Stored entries
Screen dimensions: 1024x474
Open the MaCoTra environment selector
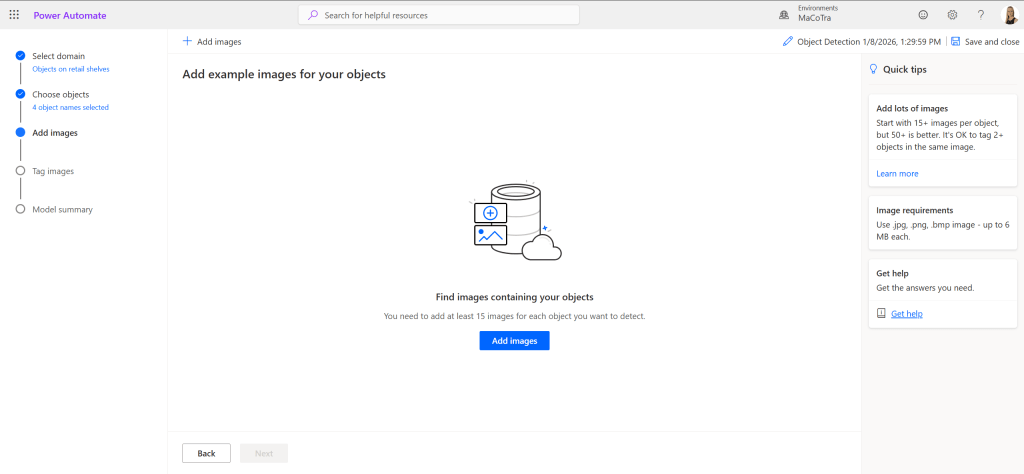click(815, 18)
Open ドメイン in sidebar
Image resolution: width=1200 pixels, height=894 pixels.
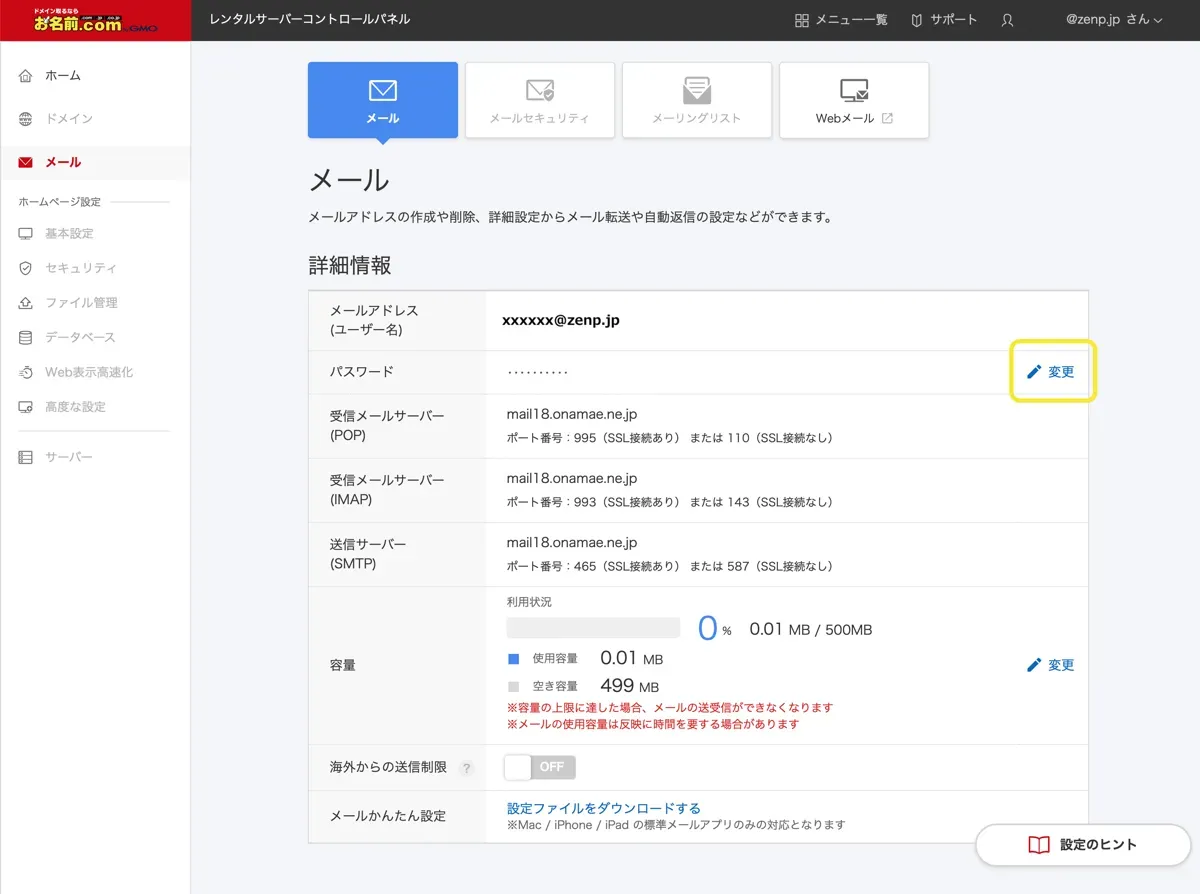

- DIRECTIONS FOR THIS TASK
Beginning with the line containing "Open ドメイン in sidebar" and continuing through the end of the data, reproduce those lines with "sidebar" replaced by "side panel", leaving everything else unchanged and omitting the pictures.

- TASK RESULT
Open ドメイン in side panel
Image resolution: width=1200 pixels, height=894 pixels.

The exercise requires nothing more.